■ Brief ■
Extract every line of the listing that contains the string "Task", matching case exactly.

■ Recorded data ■
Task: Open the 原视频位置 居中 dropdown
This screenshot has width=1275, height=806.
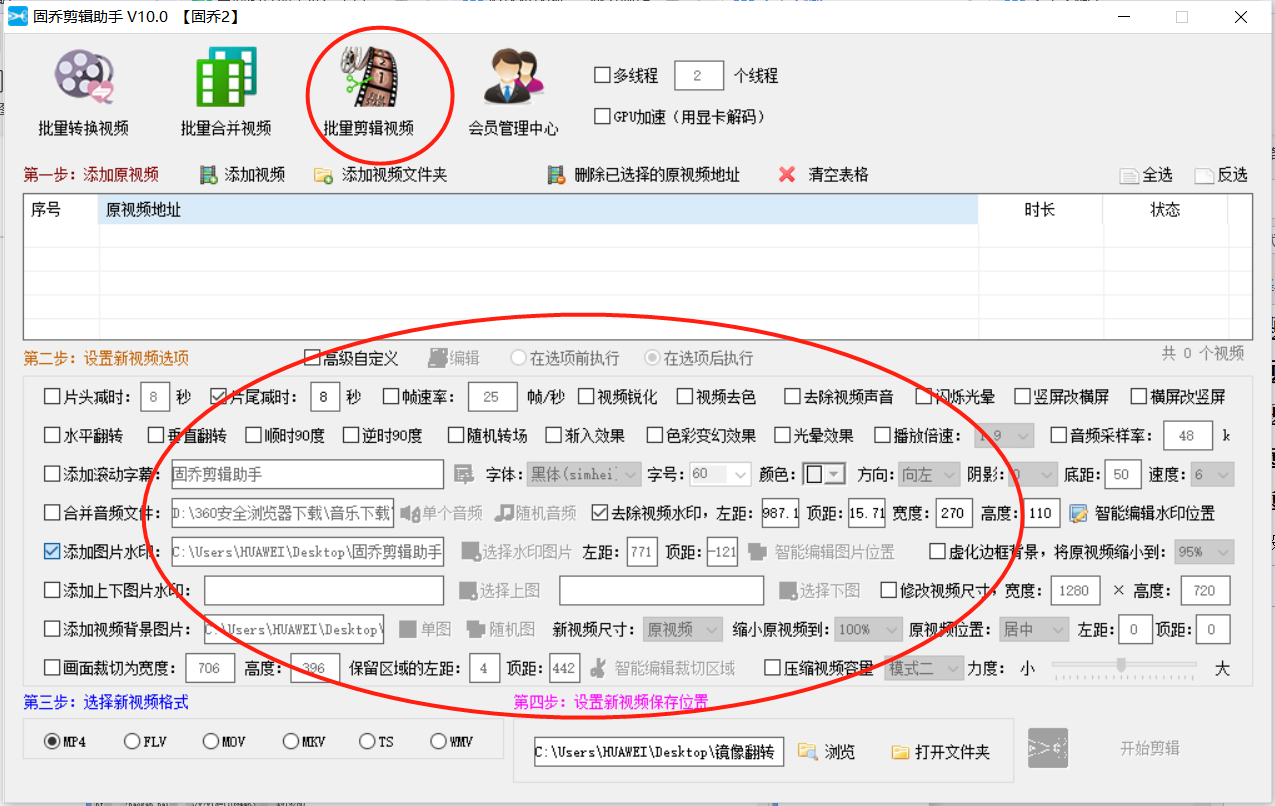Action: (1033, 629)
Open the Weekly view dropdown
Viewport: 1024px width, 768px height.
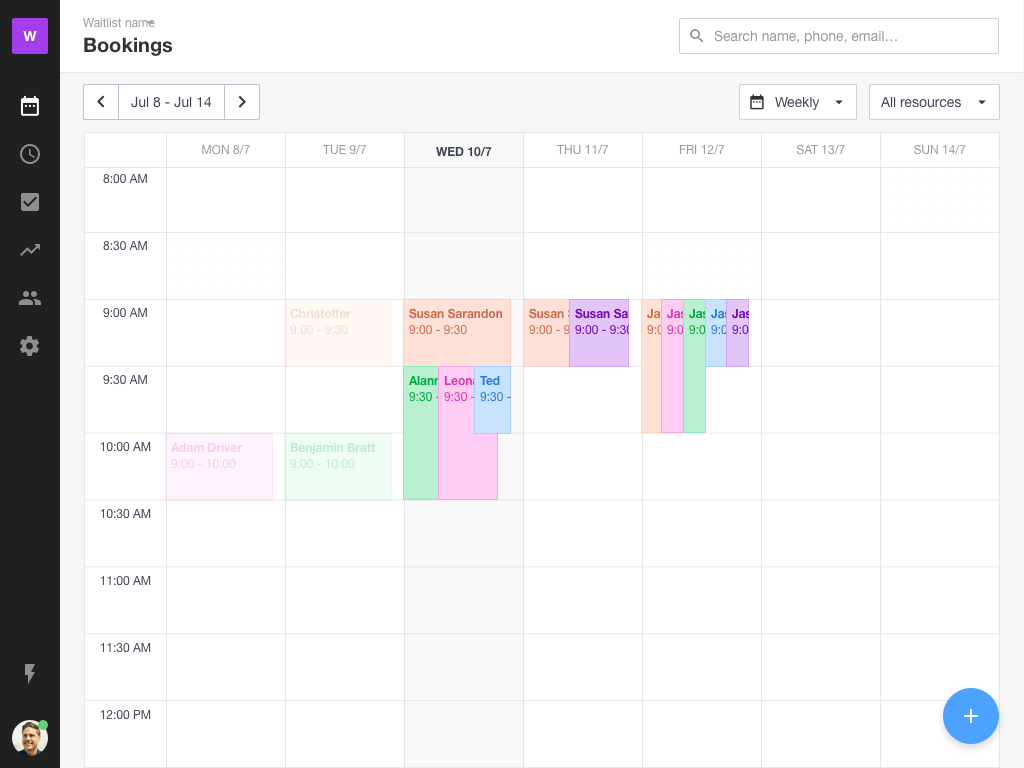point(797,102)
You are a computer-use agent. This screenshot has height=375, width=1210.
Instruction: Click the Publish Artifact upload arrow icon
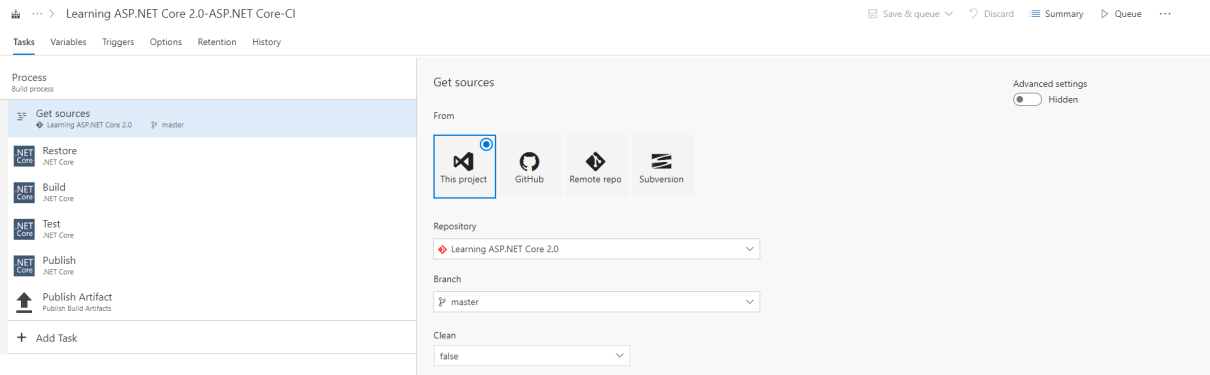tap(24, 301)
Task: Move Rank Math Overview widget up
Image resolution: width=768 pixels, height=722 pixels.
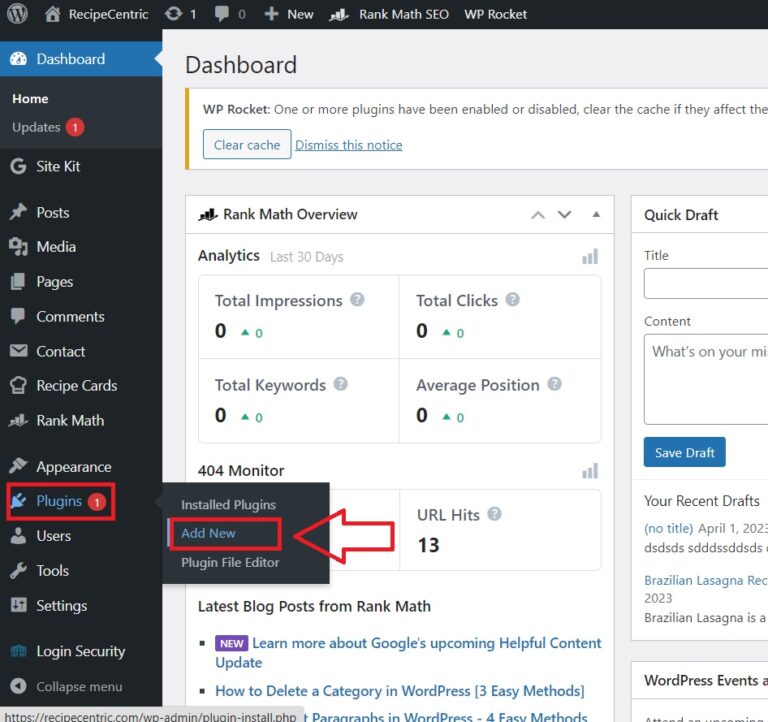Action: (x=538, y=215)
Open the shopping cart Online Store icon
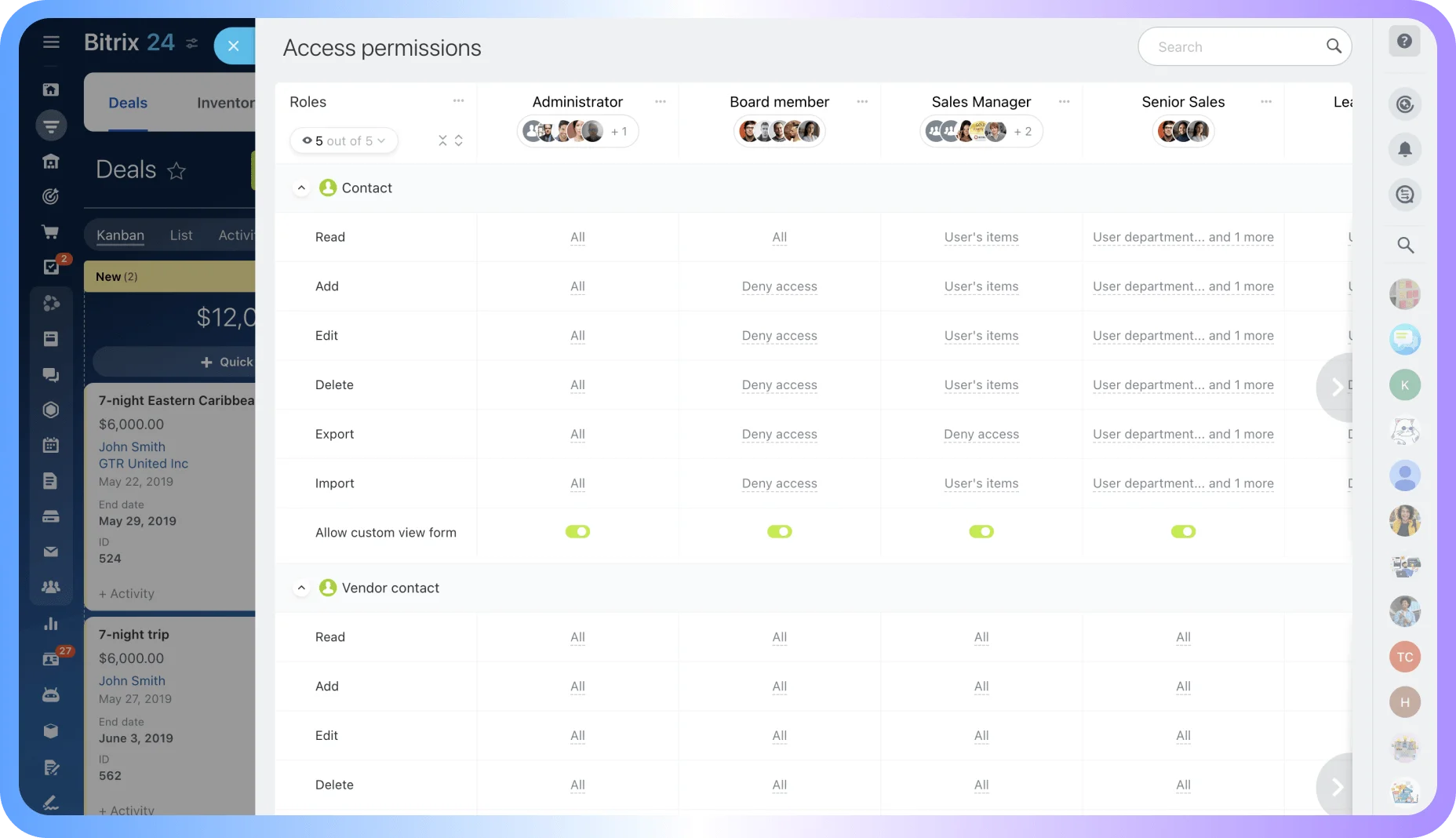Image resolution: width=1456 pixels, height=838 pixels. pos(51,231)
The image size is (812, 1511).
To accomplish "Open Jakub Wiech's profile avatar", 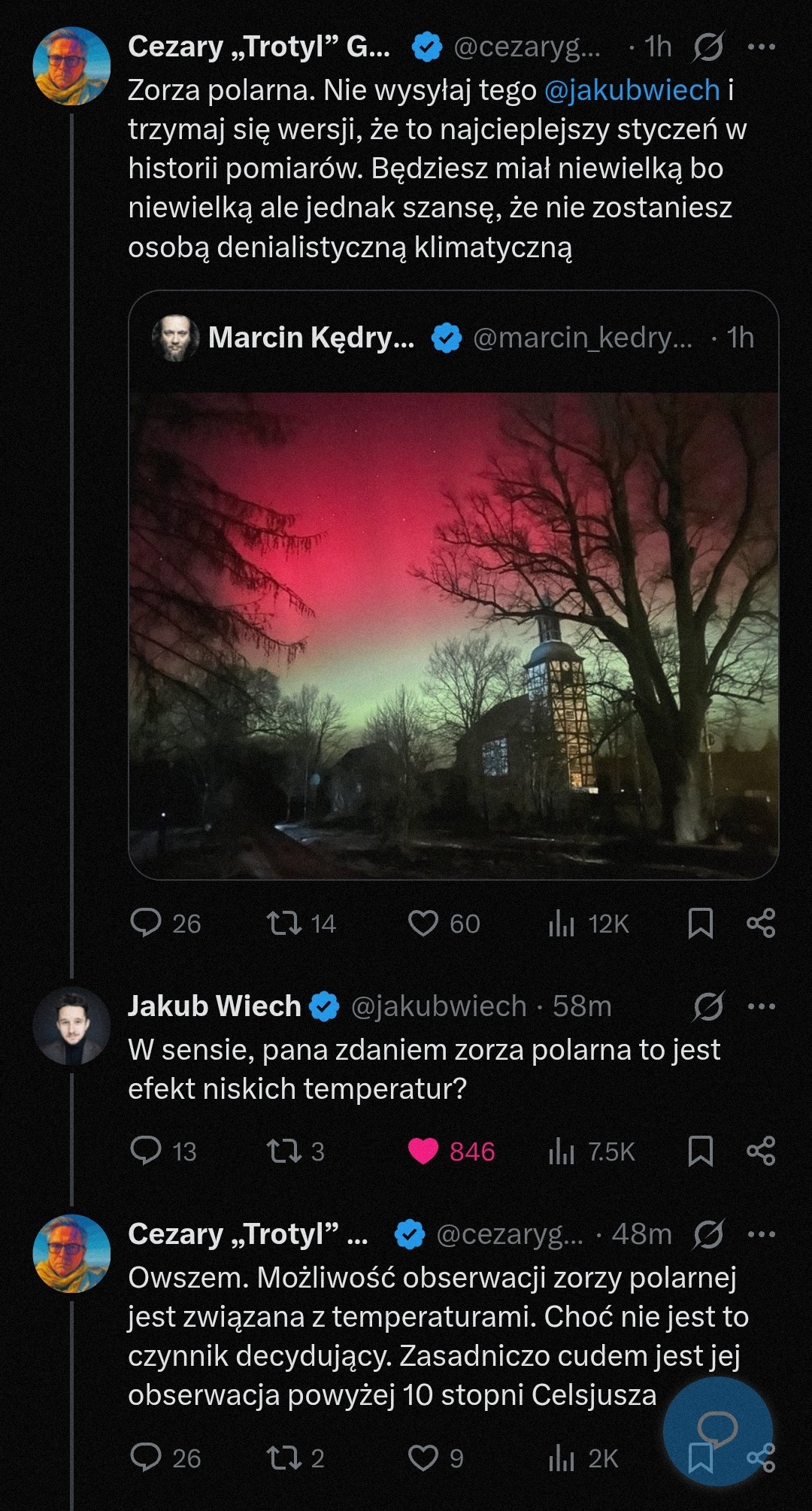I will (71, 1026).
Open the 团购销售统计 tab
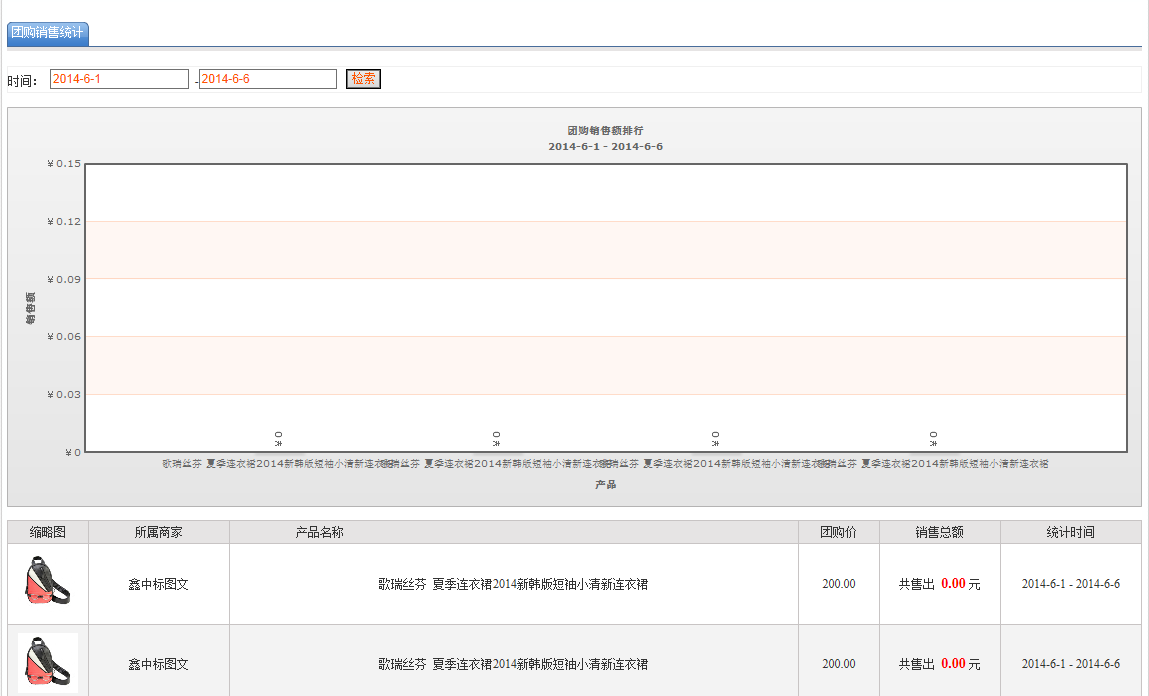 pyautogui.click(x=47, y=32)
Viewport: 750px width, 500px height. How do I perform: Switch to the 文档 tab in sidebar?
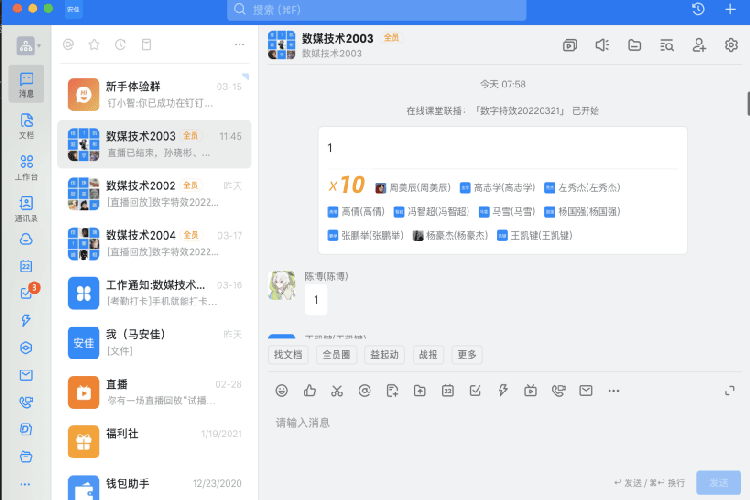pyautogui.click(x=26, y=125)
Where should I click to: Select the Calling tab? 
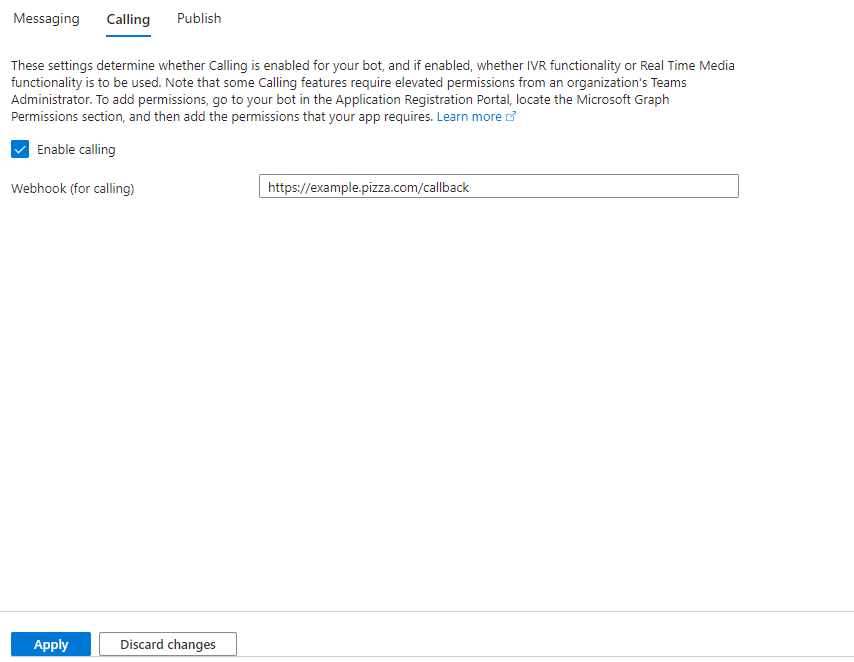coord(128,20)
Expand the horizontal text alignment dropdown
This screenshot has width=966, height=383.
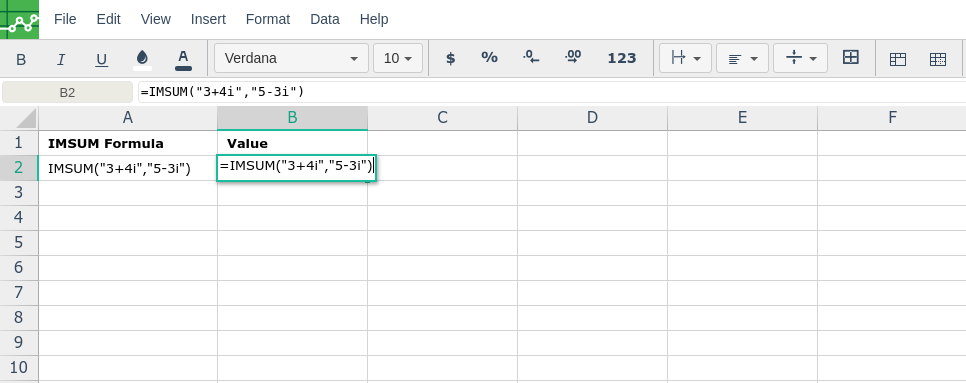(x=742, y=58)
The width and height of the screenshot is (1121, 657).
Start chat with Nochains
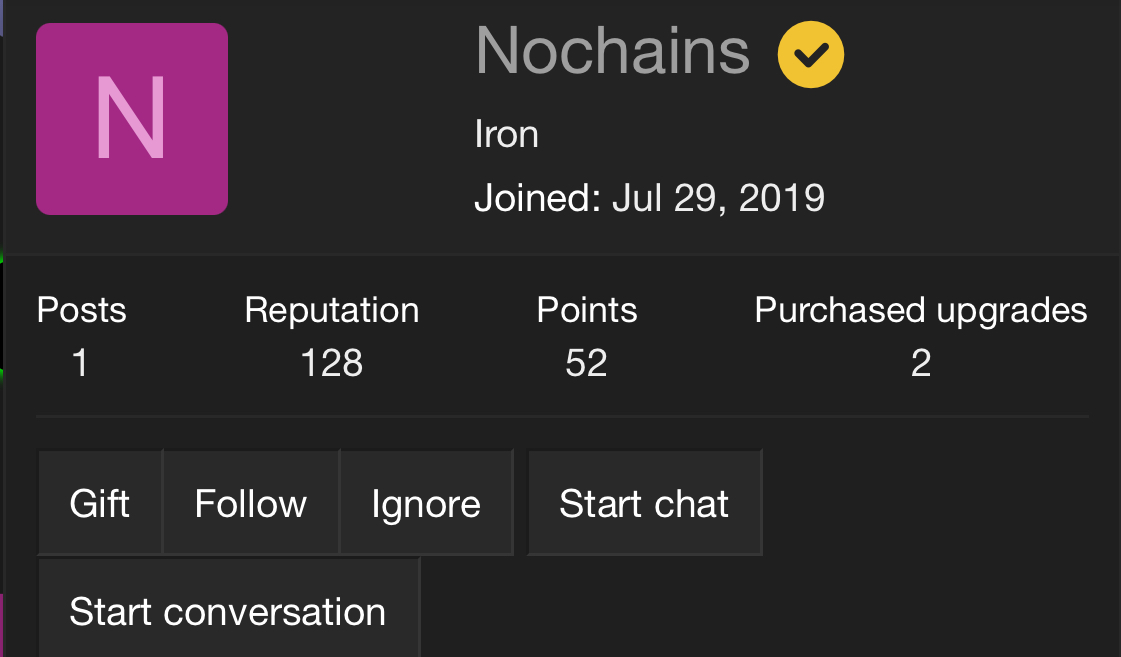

■ Answer to this problem ■
Task: Open the 原视频位置 居中 dropdown
Task: Move Rank Math Overview widget up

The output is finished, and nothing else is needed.